*** Task material
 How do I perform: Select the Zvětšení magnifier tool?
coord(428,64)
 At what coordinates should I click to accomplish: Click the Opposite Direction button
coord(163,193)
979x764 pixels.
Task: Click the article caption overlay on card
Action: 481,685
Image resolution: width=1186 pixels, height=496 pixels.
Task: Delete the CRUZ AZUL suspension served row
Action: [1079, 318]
******
What you are asked to do:
Your task is to retype, exactly and only, the lines from the one with "At what coordinates" through the final line above.

Response to the task:
 At what coordinates should I click to accomplish: Click the Opposite Direction button
coord(163,193)
979x764 pixels.
Task: Click the article caption overlay on card
Action: 481,685
Image resolution: width=1186 pixels, height=496 pixels.
Task: Delete the CRUZ AZUL suspension served row
Action: [1079, 318]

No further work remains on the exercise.